*What you need to do:* Go over the records and copy every line with the string "computer".

::::

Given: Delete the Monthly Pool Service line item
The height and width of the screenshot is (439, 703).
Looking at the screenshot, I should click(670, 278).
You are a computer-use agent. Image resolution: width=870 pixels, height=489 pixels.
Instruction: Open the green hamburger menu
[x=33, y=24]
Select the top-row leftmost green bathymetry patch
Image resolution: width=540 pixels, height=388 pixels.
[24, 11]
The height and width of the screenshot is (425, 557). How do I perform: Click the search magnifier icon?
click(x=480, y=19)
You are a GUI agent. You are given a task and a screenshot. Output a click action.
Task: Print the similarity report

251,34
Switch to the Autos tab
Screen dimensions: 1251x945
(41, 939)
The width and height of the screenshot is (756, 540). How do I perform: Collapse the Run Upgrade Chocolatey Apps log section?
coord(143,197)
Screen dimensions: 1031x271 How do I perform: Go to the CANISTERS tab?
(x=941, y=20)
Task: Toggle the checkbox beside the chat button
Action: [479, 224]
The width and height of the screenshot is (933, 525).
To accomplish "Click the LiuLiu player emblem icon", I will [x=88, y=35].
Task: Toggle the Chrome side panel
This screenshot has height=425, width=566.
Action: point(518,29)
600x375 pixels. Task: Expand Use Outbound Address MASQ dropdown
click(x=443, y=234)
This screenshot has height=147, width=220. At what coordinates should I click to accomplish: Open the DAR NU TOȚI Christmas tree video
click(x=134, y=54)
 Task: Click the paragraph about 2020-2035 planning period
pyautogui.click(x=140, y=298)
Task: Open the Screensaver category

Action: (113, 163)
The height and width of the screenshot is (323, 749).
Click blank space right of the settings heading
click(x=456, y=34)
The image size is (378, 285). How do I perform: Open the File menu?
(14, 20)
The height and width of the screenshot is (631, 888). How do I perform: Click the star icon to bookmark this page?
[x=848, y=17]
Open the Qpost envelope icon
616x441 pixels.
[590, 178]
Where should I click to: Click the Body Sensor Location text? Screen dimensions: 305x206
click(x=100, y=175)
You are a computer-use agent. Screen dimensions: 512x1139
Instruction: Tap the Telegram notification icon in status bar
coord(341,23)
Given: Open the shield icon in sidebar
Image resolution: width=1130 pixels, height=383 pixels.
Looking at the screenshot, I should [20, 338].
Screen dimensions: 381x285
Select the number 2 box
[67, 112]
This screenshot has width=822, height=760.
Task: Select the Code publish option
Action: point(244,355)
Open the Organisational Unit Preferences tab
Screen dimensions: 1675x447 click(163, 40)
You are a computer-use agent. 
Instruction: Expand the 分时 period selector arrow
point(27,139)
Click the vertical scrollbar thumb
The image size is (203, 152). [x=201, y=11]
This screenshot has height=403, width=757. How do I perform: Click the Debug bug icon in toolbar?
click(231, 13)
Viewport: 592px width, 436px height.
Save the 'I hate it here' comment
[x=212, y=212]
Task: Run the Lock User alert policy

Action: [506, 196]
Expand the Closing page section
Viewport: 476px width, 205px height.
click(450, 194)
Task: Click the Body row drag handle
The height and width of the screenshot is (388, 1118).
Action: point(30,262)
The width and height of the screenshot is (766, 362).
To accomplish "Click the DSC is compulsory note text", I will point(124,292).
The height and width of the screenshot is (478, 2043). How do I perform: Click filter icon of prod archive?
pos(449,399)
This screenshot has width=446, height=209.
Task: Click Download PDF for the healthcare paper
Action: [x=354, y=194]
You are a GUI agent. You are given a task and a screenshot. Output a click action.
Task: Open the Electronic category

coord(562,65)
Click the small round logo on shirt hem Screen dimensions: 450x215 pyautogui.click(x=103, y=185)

::::

*Solution:*
You are a computer-use agent. Image resolution: width=870 pixels, height=489 pixels.
You are a computer-use agent. Screen dimensions: 512x1139
You are a computer-use agent. 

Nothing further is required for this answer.